*** Opening Materials provided ***

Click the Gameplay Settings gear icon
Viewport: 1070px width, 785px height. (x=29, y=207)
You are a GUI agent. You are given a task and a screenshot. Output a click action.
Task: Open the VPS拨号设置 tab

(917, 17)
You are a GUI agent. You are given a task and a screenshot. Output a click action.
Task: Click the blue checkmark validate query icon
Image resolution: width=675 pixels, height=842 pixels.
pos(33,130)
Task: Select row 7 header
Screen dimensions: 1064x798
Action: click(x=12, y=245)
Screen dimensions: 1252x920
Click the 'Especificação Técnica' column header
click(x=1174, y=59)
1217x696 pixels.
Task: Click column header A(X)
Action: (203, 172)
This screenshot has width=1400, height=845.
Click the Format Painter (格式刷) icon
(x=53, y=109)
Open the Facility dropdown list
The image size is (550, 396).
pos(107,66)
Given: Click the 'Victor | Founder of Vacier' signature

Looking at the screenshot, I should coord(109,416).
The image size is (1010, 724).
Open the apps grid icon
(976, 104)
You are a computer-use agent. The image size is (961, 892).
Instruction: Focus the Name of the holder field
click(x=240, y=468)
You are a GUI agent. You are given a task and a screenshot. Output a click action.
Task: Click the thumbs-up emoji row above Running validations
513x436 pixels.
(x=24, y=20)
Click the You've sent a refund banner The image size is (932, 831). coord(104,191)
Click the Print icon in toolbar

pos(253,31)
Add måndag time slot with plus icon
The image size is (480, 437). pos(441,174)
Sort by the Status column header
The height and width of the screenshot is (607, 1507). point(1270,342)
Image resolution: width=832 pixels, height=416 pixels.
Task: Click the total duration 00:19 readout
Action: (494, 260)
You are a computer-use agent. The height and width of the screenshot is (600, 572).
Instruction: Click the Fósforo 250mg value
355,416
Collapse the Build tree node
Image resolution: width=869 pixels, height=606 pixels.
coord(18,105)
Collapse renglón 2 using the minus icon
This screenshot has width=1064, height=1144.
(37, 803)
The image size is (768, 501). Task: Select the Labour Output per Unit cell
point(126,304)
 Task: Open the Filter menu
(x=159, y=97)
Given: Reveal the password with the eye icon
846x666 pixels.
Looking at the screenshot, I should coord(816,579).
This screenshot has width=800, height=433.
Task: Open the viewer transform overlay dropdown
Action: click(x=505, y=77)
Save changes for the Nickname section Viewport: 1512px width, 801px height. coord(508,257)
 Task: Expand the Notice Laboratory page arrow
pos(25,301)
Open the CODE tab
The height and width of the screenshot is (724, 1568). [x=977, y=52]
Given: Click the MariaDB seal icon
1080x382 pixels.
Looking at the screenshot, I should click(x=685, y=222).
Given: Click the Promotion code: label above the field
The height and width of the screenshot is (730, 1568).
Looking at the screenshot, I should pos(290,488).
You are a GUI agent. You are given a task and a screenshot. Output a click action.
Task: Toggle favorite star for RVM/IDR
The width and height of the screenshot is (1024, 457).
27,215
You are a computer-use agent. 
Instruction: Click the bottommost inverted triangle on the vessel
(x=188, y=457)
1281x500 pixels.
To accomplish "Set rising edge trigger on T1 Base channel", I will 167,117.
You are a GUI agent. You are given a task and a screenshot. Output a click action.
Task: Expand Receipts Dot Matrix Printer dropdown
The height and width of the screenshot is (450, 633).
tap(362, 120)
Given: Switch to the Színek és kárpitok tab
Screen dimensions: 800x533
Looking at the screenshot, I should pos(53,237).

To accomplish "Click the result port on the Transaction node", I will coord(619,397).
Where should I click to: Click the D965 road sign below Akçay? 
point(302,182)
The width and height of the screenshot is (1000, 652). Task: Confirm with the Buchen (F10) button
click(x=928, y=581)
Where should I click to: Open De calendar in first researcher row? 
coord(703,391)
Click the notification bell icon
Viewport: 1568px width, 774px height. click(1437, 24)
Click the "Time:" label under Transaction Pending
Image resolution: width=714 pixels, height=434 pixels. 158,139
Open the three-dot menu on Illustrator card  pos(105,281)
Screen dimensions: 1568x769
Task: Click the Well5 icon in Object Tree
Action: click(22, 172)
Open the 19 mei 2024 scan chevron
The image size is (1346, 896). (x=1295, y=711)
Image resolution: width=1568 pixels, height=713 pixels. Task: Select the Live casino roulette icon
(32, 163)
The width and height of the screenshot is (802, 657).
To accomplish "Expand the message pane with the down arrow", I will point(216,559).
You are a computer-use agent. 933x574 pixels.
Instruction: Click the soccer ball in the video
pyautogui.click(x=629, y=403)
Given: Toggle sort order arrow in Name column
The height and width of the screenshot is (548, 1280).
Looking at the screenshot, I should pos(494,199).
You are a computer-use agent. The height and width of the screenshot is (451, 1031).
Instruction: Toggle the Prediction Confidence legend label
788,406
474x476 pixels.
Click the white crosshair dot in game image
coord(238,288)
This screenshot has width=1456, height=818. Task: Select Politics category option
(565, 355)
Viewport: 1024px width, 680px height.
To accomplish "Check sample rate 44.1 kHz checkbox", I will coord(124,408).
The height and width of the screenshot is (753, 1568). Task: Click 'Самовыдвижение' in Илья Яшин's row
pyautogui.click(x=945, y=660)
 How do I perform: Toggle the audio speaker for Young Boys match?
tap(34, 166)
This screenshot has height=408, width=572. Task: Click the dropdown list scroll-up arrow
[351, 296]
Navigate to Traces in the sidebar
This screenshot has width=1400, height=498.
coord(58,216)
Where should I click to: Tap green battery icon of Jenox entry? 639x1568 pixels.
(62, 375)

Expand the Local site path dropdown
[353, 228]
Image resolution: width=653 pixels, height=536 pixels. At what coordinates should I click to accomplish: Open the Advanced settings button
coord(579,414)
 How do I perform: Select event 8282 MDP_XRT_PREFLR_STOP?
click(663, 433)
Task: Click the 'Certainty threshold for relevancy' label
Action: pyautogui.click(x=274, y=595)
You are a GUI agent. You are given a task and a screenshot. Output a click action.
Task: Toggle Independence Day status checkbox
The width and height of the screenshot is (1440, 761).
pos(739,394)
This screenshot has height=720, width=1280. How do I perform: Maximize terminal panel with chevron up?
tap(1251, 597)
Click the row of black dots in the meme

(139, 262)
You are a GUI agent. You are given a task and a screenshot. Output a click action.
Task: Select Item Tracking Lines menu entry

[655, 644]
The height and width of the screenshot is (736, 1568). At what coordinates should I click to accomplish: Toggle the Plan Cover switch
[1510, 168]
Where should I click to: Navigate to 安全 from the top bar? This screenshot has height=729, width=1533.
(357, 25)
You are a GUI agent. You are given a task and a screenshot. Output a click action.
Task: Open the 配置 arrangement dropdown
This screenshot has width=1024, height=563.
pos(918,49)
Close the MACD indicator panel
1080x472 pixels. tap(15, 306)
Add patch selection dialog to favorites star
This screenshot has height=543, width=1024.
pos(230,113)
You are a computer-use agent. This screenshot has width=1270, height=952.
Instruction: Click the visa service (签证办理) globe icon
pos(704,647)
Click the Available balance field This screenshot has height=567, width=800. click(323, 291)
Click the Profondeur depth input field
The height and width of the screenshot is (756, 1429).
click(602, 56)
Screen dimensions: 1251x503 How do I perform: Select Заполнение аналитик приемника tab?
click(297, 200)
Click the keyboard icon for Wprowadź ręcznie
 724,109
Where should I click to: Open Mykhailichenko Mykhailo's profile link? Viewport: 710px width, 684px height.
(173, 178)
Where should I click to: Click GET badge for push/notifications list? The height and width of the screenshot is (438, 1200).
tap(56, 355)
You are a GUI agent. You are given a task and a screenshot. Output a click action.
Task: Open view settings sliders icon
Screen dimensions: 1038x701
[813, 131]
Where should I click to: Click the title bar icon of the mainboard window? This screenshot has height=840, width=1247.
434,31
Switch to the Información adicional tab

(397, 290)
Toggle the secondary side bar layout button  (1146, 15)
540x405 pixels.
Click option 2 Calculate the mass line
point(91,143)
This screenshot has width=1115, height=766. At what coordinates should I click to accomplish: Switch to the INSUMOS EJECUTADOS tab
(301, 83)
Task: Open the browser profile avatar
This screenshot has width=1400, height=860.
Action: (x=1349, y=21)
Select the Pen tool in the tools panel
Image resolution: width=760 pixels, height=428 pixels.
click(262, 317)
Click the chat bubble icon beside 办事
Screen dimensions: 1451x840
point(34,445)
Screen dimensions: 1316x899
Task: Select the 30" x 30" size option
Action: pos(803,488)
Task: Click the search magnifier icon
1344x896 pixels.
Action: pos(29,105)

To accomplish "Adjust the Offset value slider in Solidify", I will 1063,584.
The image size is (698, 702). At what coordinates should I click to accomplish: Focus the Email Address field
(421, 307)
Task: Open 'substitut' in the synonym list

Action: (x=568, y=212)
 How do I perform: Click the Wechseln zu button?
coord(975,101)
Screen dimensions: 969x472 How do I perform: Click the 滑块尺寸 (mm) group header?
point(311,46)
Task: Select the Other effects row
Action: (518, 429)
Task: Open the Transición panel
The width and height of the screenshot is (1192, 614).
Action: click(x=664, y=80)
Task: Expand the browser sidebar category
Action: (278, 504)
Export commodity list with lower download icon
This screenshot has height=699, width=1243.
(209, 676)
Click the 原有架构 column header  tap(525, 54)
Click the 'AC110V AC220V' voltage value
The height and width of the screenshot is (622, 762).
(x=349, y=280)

*** Closing Materials provided ***

» Your goal
Which lines in the records above contain the word "will"? Copy each one.

» Output for this exercise
To accomplish "Set rising edge trigger on T1 Base channel", I will 167,117.
To accomplish "Click the result port on the Transaction node", I will coord(619,397).
To accomplish "Expand the message pane with the down arrow", I will point(216,559).
To accomplish "Check sample rate 44.1 kHz checkbox", I will coord(124,408).
To accomplish "Adjust the Offset value slider in Solidify", I will 1063,584.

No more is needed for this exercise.